#### [Texto original]
● ● ●

Los ecos de Chamberlain

Por Robert Fisk *

Por alguna razón, las dos guerras mundiales del siglo pasado comenzaron lejos de casa. Apuesto a que en enero de 1914, la mayoría de las personas no sabían encontrar Sarajevo en el mapa. Pero ¿cuántos de nosotros, en serio, sabía hace un año dónde estaba Simferopol? ¿O por caso, hace tres semanas? La Segunda Guerra Mundial comenzó porque los británicos simplemente no podían aceptar otro mal acuerdo como Checoslovaquia –“un país lejano con gente de la que no sabemos nada”, en la que nuestro Chamberlain, al menos, puso distancia frente a la ignorancia. Así que Polonia compartía, lamentablemente, una frontera con la moderna Ucrania.

Y esto realmente es, me temo, la especie de sombría conciencia por la que no podemos desilusionar otra vez a Polonia/Ucrania, no podemos dejar que Putin amenace a Ucrania como dejamos que Hitler amenazara a Polonia. Polonia está en la puerta de Ucrania –es curioso cómo nos enojamos sobre los países que están “en nuestra puerta”– eso es lo que dijimos acerca de Bosnia en la década de 1990, como si esos horribles bosnios y los croatas y los serbios no merecieran que les abriéramos la puerta. Estaban en el patio trasero, sospecho que sin letrinas, ya saben cómo es.

Por supuesto que Putin no es Hitler y sería bueno tratar de sacarnos la Segunda Guerra Mundial de la cabeza, aunque sea porque los rusos estuvieron en nuestro bando en la última guerra y en la guerra anterior, por un tiempo. También los serbios. Pero lo que me llamó la atención, viendo a los bon vivants de la Unión Europea, con cara de serios la semana pasada en Bruselas, fue que esta gente no tiene experiencia en guerras y de alguna manera piensa que si hace sus amenazas puede irse a casa y olvidar “la crisis”. Admito que estoy muy conmovido por un titular de prensa en Beirut, la semana pasada, que comenzaba así: “Viene una guerra”. Bueno, esperemos que no.

● ● ●

#### [Tareas]
a – Traduce al inglés la siguiente oración del artículo sobre Chamberlain: «Apuesto a que en enero de 1914, la mayoría de las personas no sabían encontrar Sarajevo en el mapa.»
b – Responde estas preguntas según el artículo sobre Chamberlain:
(i) ¿De qué país se dijo en la década de 1990 que estaba «en nuestra puerta»?
(ii) ¿En qué ciudad de Europa se reunieron la semana pasada los representantes de la Unión Europea?
(iii) ¿Con qué palabras comenzaba el titular de prensa de Beirut?
c – Reproduce sin cambios el fragmento del artículo sobre Chamberlain que va desde "Los ecos de" hasta "la moderna Ucrania.", ambos incluidos.

#### [Datos proporcionados]
● ● ●

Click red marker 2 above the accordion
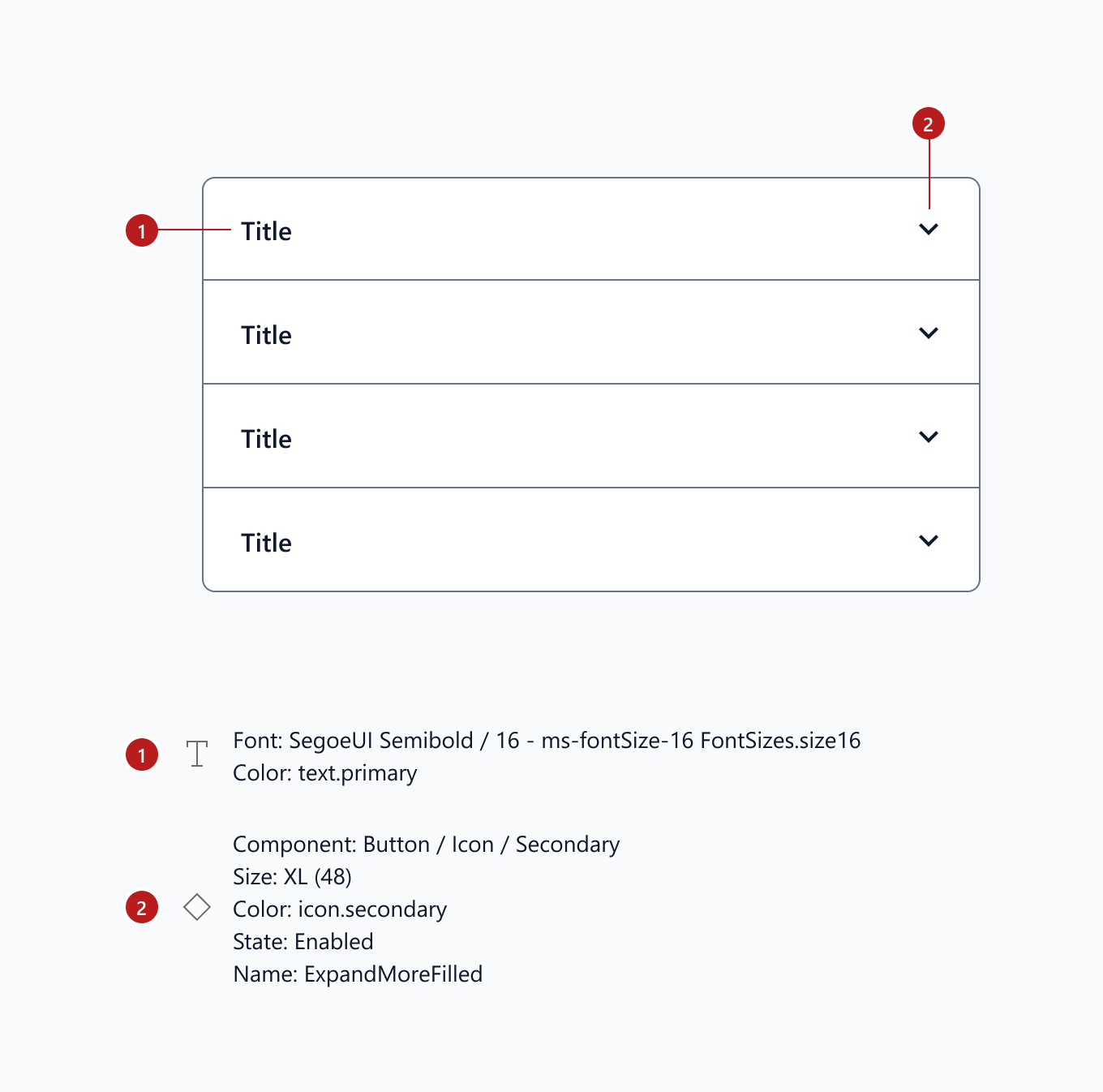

● ● ●

#### [Respuestas]
a – I bet that in January 1914, most people didn't know how to find Sarajevo on the map.

b –
(i) De Bosnia.
(ii) En Bruselas.
(iii) Comenzaba con «Viene una guerra».

c –
Los ecos de Chamberlain

Por Robert Fisk *

Por alguna razón, las dos guerras mundiales del siglo pasado comenzaron lejos de casa. Apuesto a que en enero de 1914, la mayoría de las personas no sabían encontrar Sarajevo en el mapa. Pero ¿cuántos de nosotros, en serio, sabía hace un año dónde estaba Simferopol? ¿O por caso, hace tres semanas? La Segunda Guerra Mundial comenzó porque los británicos simplemente no podían aceptar otro mal acuerdo como Checoslovaquia –“un país lejano con gente de la que no sabemos nada”, en la que nuestro Chamberlain, al menos, puso distancia frente a la ignorancia. Así que Polonia compartía, lamentablemente, una frontera con la moderna Ucrania.